Context-Aware Wireless Small Cell Networks: How to Exploit User Information for Resource Allocation

TL;DR

This paper introduces a context-aware resource allocation method for small cell networks that leverages user behavior to improve performance, demonstrating significant gains over traditional approaches through game-theoretic modeling.

Contribution

It proposes a novel game-theoretic resource allocation framework that exploits user context information, ensuring improved utility for small cell networks with proven equilibrium properties.

Findings

Significant performance improvements over conventional methods.

Existence and uniqueness of Nash equilibrium independent of user count.

Effective exploitation of user context enhances resource allocation efficiency.

Abstract

In this paper, a novel context-aware approach for resource allocation in two-tier wireless small cell networks~(SCNs) is proposed. In particular, the SCN's users are divided into two types: frequent users, who are regular users of certain small cells, and occasional users, who are one-time or infrequent users of a particular small cell. Given such \emph{context} information, each small cell base station (SCBS) aims to maximize the overall performance provided to its frequent users, while ensuring that occasional users are also well serviced. We formulate the problem as a noncooperative game in which the SCBSs are the players.
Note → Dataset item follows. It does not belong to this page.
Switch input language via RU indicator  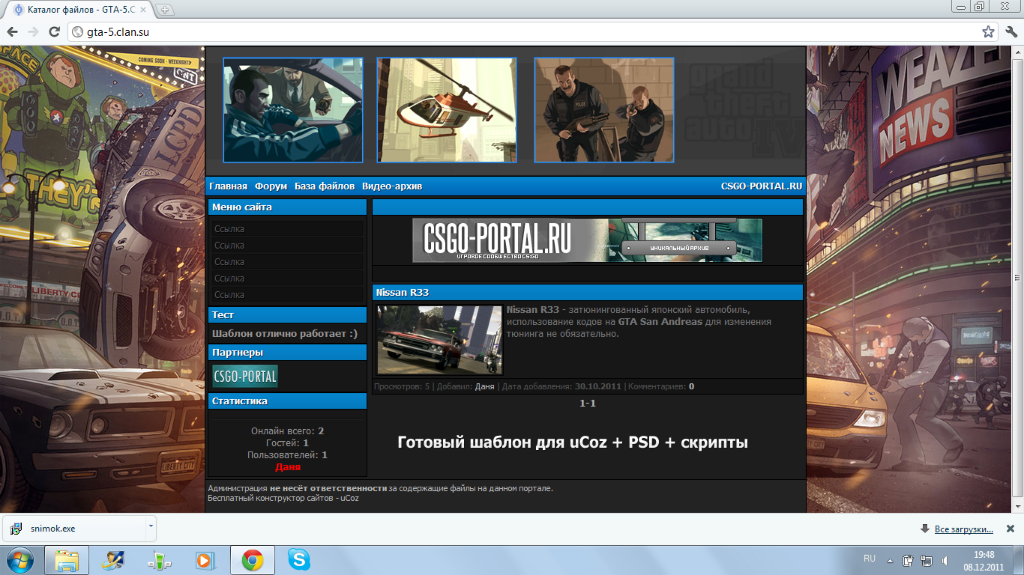869,557

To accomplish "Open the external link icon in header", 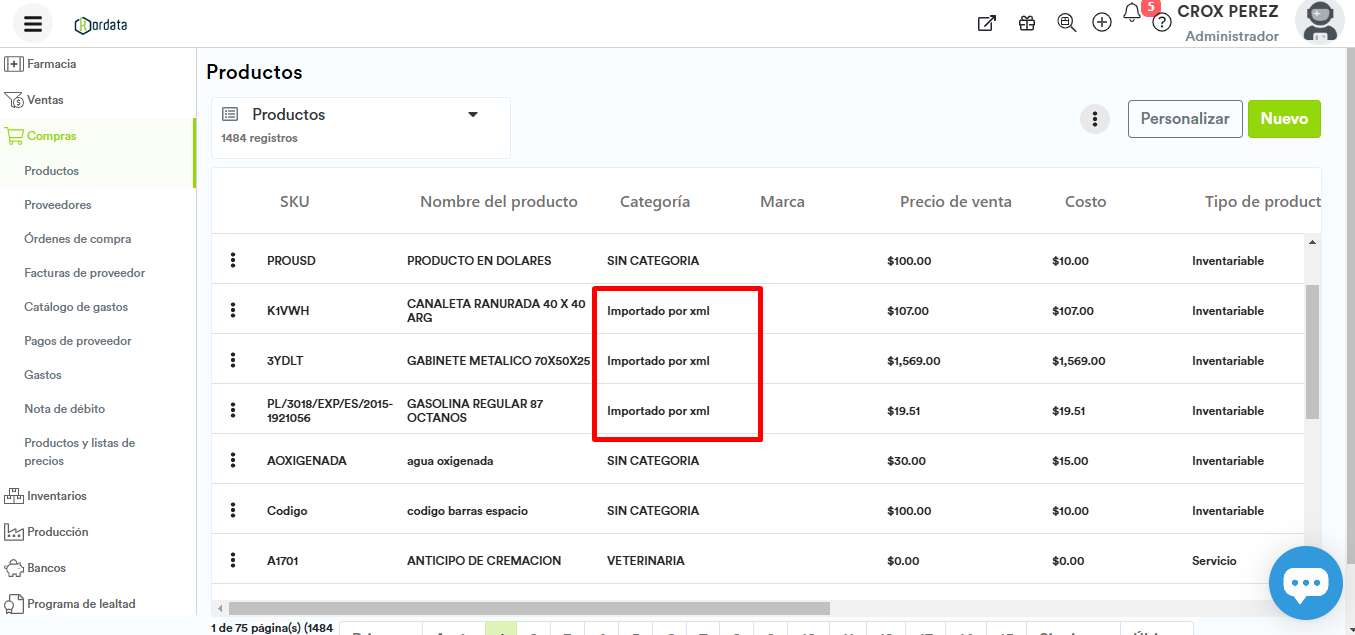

The strategy of each SCBS is to choose a proper power allocation so as to optimize a utility function that captures the tradeoff between the users' quality-of-service gains and the costs in terms of resource expenditures. We provide a sufficient condition for the existence and uniqueness of a pure strategy Nash equilibrium for the game, and we show that this condition is independent of the number of users in the network. Simulation results show that the proposed context-aware resource allocation game yields significant performance gains, in terms of the average utility per SCBS, compared to conventional techniques such as proportional fair allocation and sum-rate maximization.